South Carolina Bar Ethics Advisory Opinion 07-07

SC Rules of Professional Conduct: 1.3, 1.16, 3.7(a), 3.7(a)(2), 3.7(a)(3)

Date: August 24, 2007

Facts
Lawyer undertook representation of Client in a consumer case when Client had been unable to find another attorney. Lawyer eventually filed suit for Client. Defendant’s attorney has filed a counterclaim against Client for violation of the Frivolous Civil Proceedings Sanctions Act for bringing the lawsuit. Client’s lawsuit was brought on Lawyer’s advice, and Lawyer needs to assert that for Client as a defense to the counterclaim.

Lawyer has re-evaluated Client’s claim and a substantial amount of evidence in light of the counterclaim and is convinced that Client’s claim is not just meritorious, but is strong. Lawyer reasonably believes that the counterclaim itself is frivolous and that it is asserted to jeopardize Lawyer’s representation and make it difficult for Client to continue with lawsuit. Lawyer is on a contingent-fee basis, and Client cannot pay an hourly fee to another lawyer. Nevertheless, Lawyer must wait until the case is further developed before moving for summary judgment on the counterclaim. In the meantime, Lawyer is in the position of having to assert an advice-of-counsel defense for Client while Lawyer remains as Client’s counsel.

Questions

  1. May Lawyer continue to represent Client under this circumstance?
  2. If this would violate the Rules of Professional Responsibility, are there any steps that Lawyer can take to continue representation with Client’s knowledge and consent?

Summary
Rule 3.7(a) of the Rules of Professional Conduct does not prohibit Lawyer in this arrangement from continued representation because Lawyer’s “testimony relates to the nature and value of legal services rendered in the case.” Further, a second exception allows an attorney to act as a witness when “disqualification of the lawyer would work substantial hardship on the client.” In the contemplated context, the inability of the Client to find other representation may qualify as working a substantial hardship.

Opinion
Rule 3.7(a) provides the general prohibition on a lawyer acting as an advocate at a trial in which the lawyer is likely to be a necessary witness. However, the Rule allows a lawyer to act as an advocate at a trial in which the lawyer is also likely to be a necessary witness when “the testimony relates to the nature and value of legal services rendered in the case,” and also when “disqualification of the lawyer would work substantial hardship on the client.” Rule 3.7(a)(2) and (3) (respectively).
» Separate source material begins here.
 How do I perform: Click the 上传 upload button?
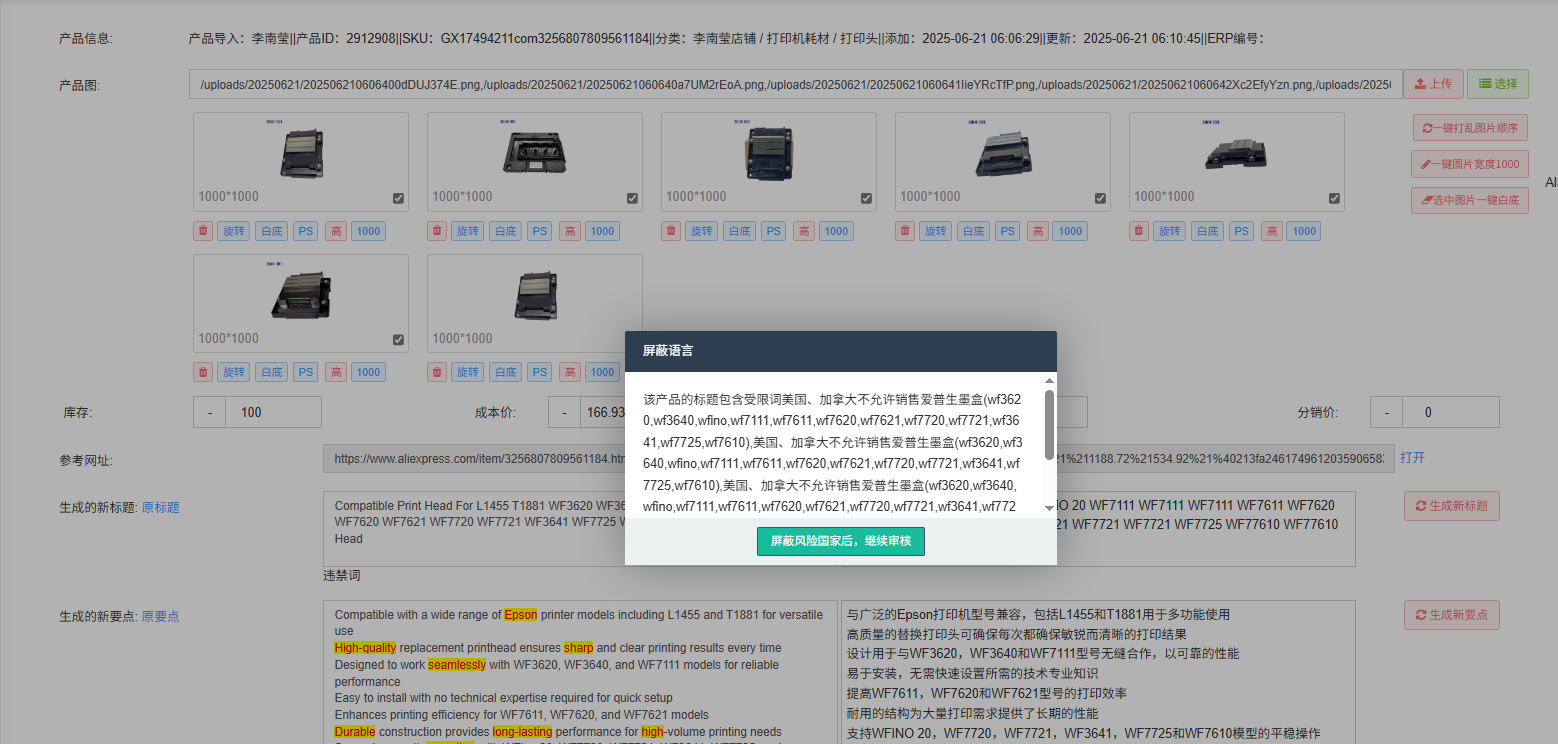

In the facts presented, the lawyer is defending a counterclaim that speaks directly to the “nature and value of legal services rendered in the case.” Comment 3 acknowledges that where the testimony concerns the legal services rendered, “permitting the lawyers to testify avoids the need for a second trial with new counsel to resolve that issue.” Comment 3 also points out that this situation gives the judge “firsthand knowledge of the matter in issue; hence, there is less dependence on the adversary process to test the credibility of the testimony.”

Comment 4 notes, with respect to Rule 3.7(a)(3), that consideration must be given to the effect on the lawyer’s client if lawyer is disqualified. This must be balanced, however, with the potential for the tribunal to be misled or the opposing party to suffer prejudice. Depending on the severity of the hardship on the Client in the inquiry, namely the inability to obtain other counsel, Rule 3.7(a)(3) may be applicable.

While Rule 1.16 directly addresses termination of representation, there is no indication in the facts that Lawyer wishes to do so. The correct analysis, therefore, falls under Rule 3.7.

Finally, a withdrawal at this point may fall short of diligent representation under Rule 1.3. Comment 4 to Rule 1.3 advises that, “unless the relationship is terminated as provided in Rule 1.16, a lawyer should carry through to conclusion all matters undertaken for a client.” There is no indication that Lawyer desires to withdraw, making Rule 1.16 inapplicable, and possibly requiring the lawyer to continue with the representation in order to comply with Rule 1.3.

The inquirer’s second question need not be addressed because it is the Committee’s opinion that the contemplated situation does not violate any Rules of Professional Conduct.